▶ Work to be completed: Go through the material that comes after this and count the lines containing "header"; report only the count.

Start of Available data

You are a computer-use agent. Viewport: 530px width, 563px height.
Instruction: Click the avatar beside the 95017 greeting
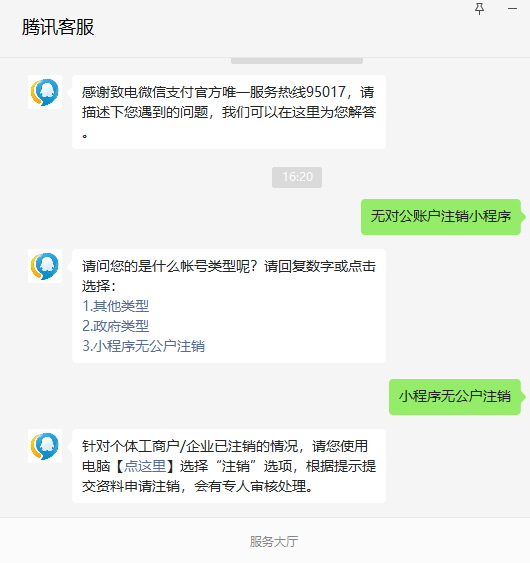tap(45, 92)
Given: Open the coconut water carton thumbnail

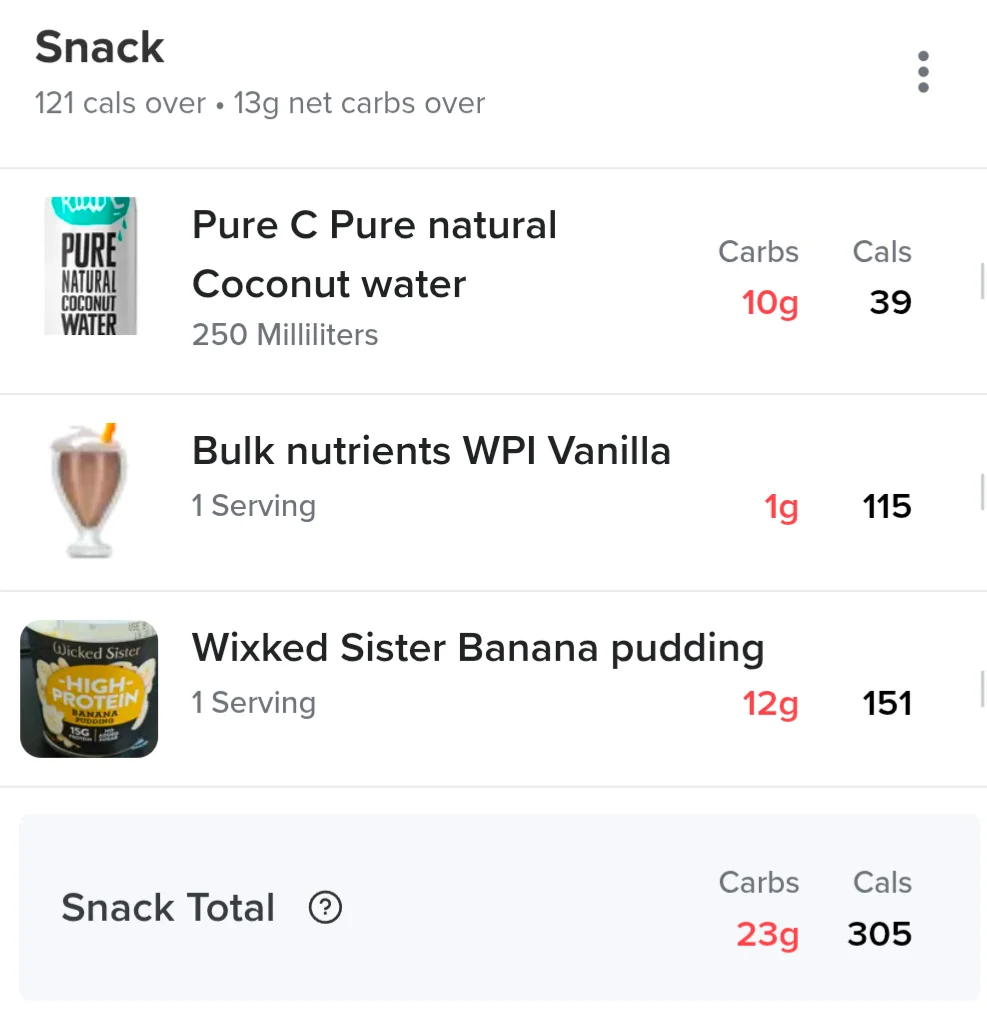Looking at the screenshot, I should pyautogui.click(x=90, y=266).
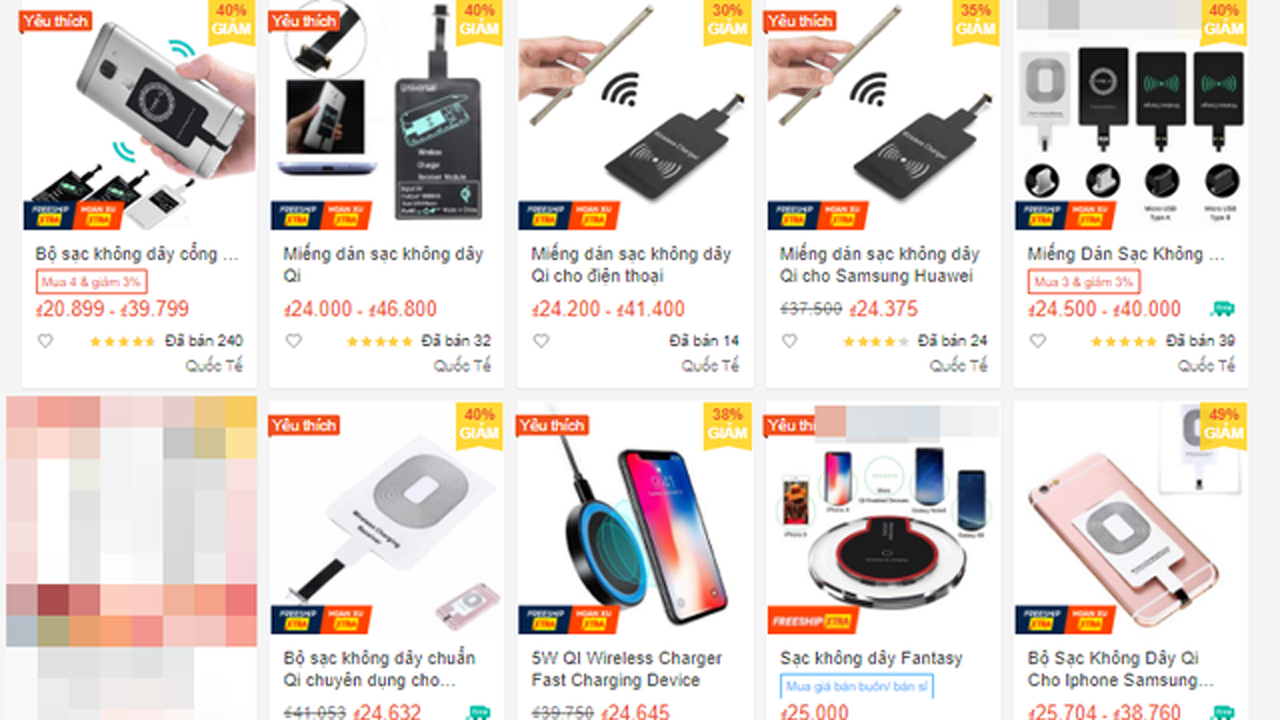Viewport: 1280px width, 720px height.
Task: Open '5W QI Wireless Charger' product link
Action: [626, 658]
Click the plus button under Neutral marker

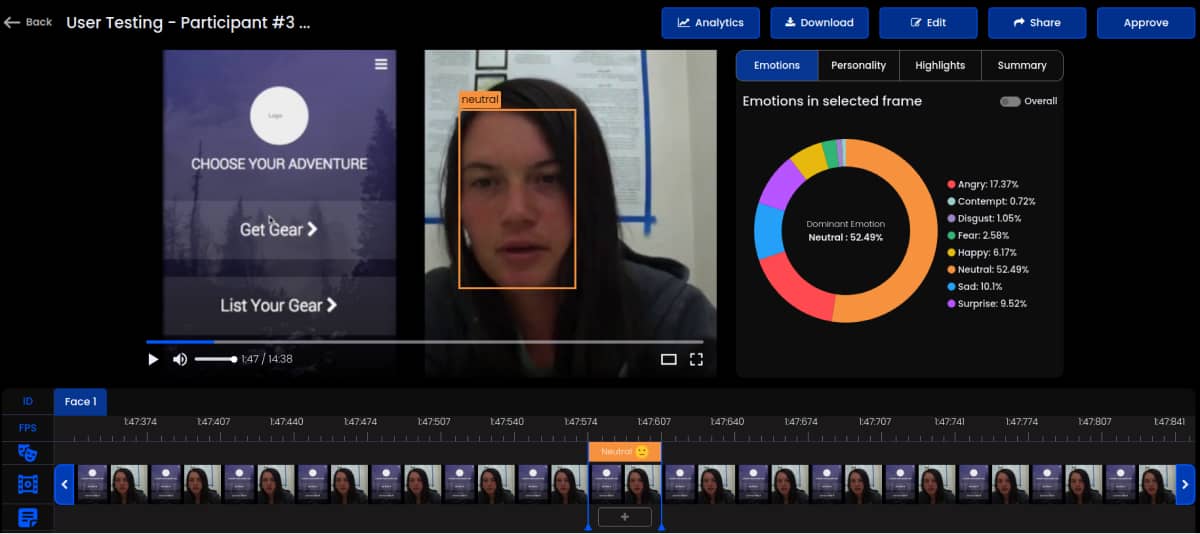coord(624,517)
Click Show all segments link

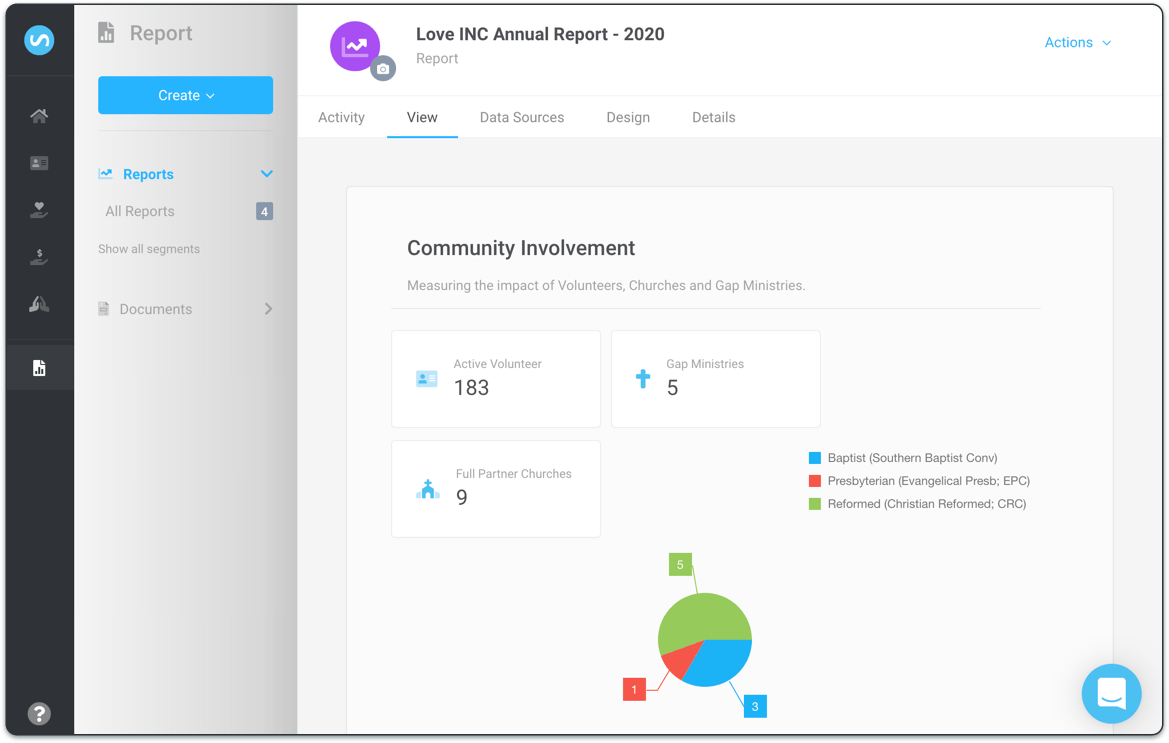point(149,249)
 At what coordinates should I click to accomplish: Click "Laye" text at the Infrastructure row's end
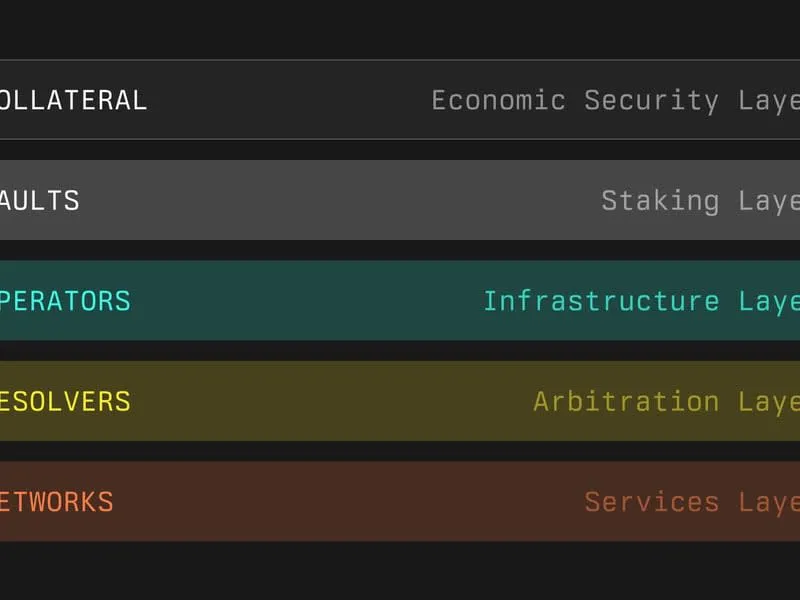769,300
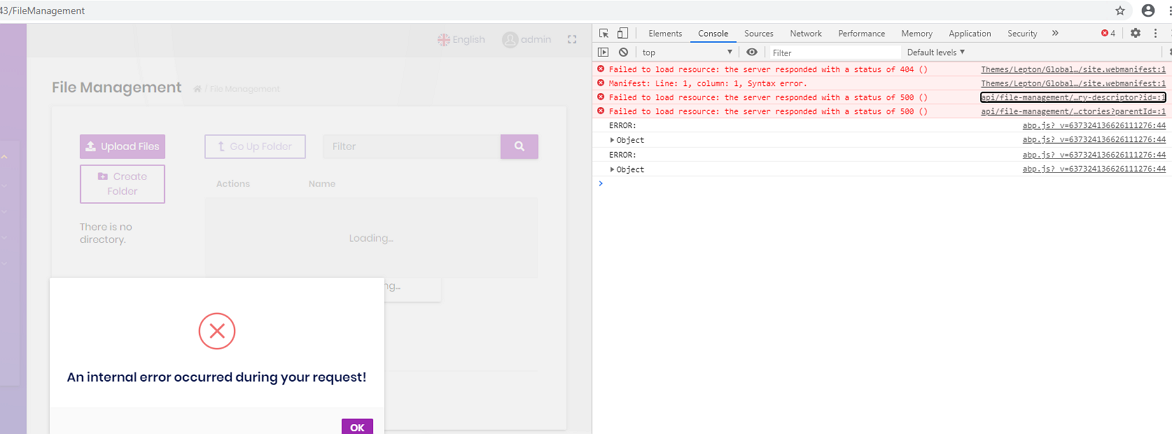Viewport: 1172px width, 434px height.
Task: Click the console Filter input field
Action: click(833, 52)
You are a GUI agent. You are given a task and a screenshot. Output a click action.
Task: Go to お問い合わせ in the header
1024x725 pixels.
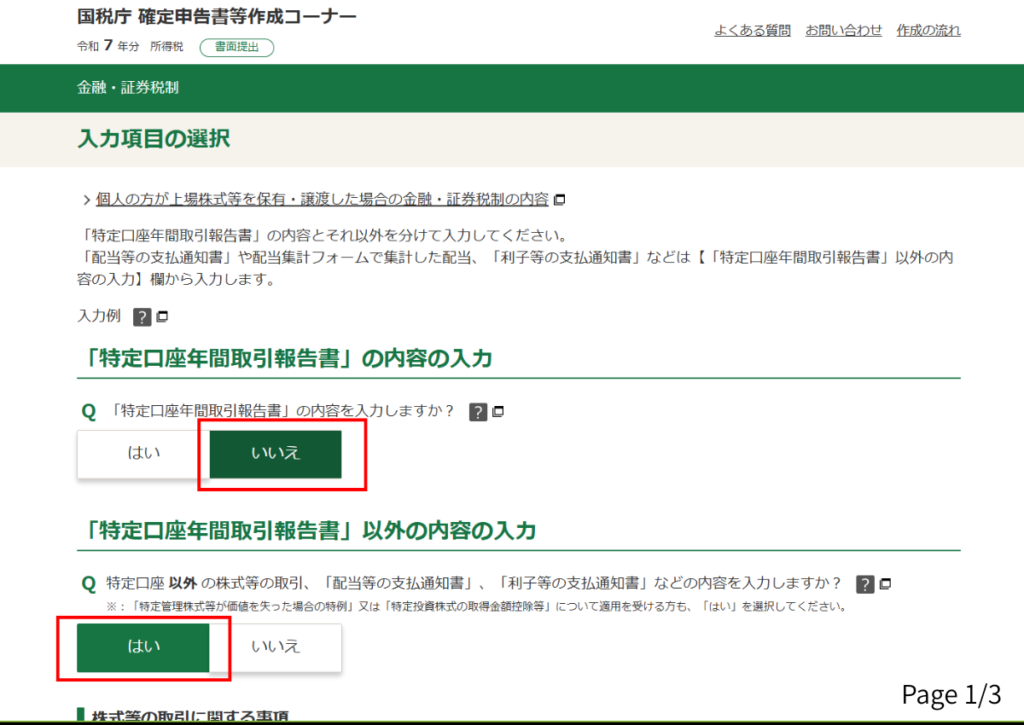(x=843, y=30)
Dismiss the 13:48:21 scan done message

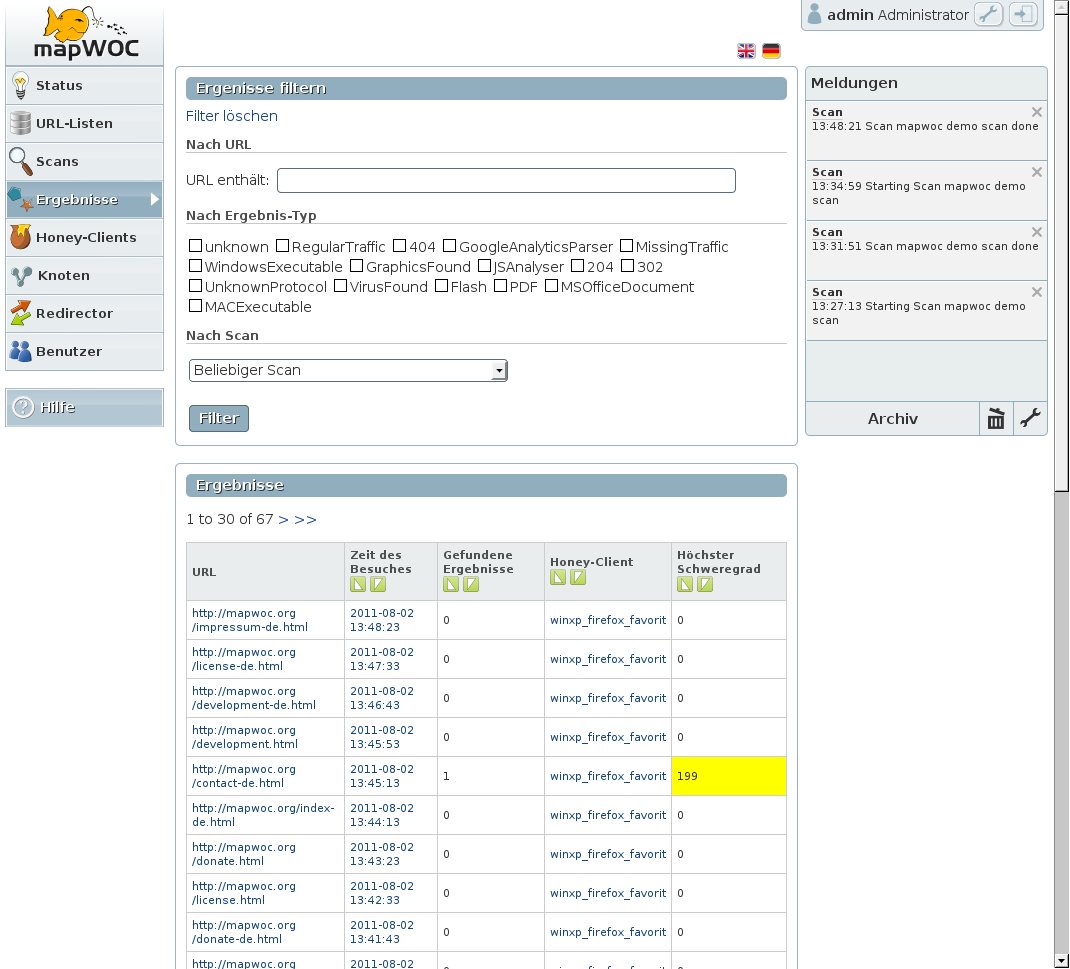click(x=1036, y=112)
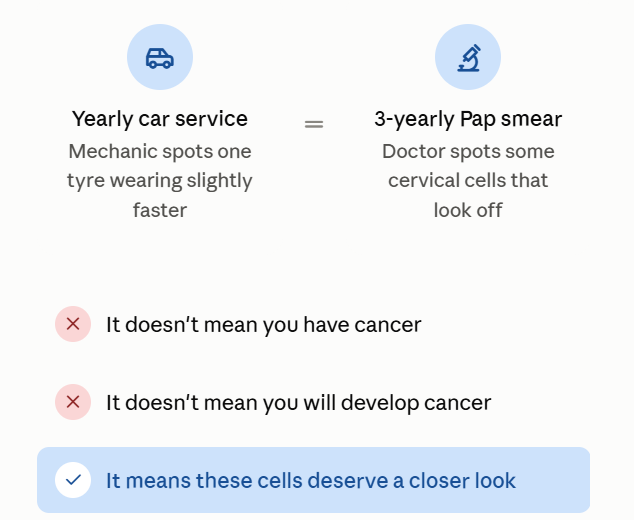Click 'closer look' in highlighted statement

tap(462, 481)
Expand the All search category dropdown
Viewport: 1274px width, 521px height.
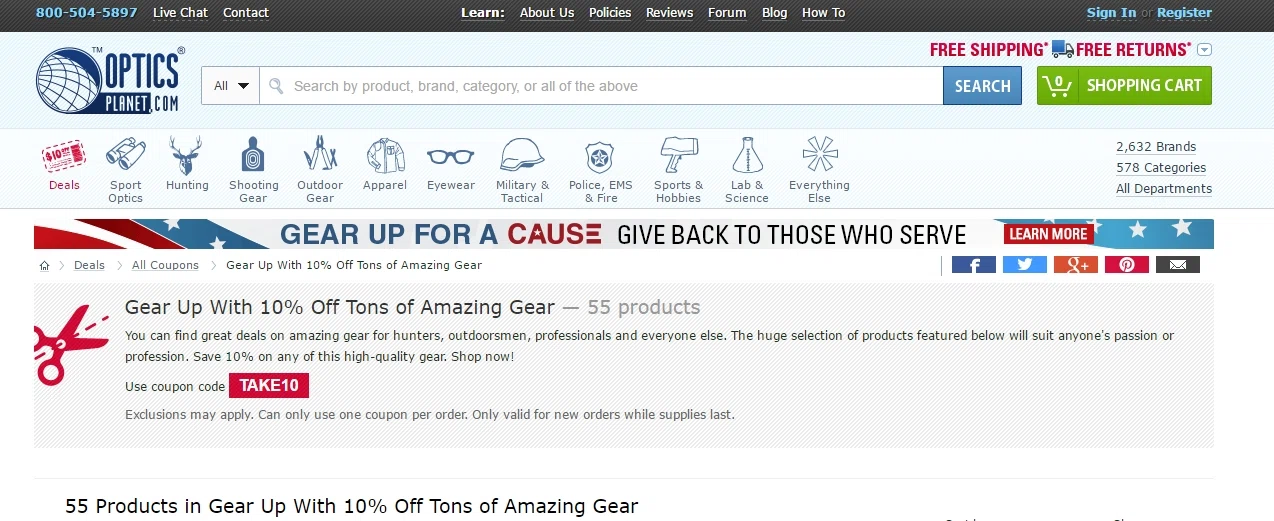point(231,86)
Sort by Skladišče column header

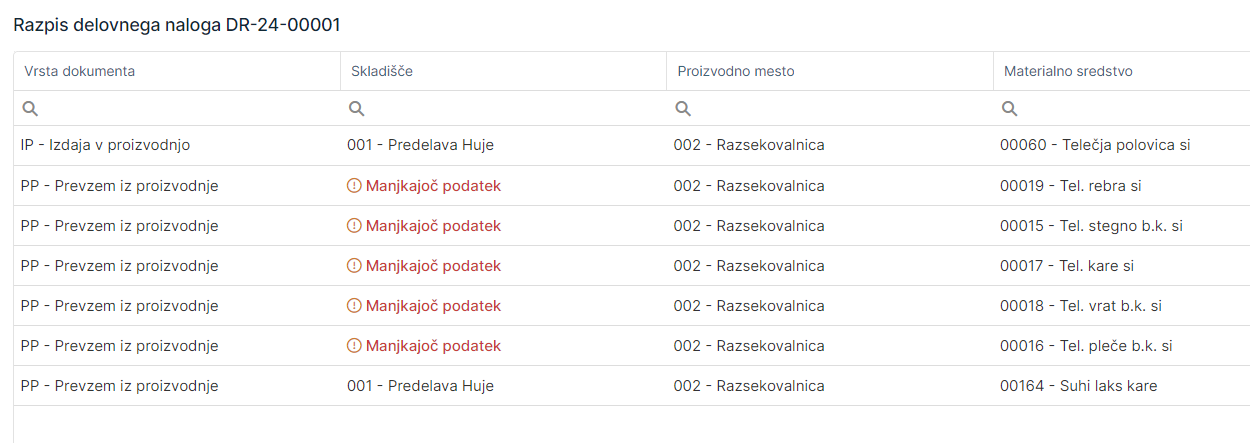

End of Available data

▶ Your solution: 2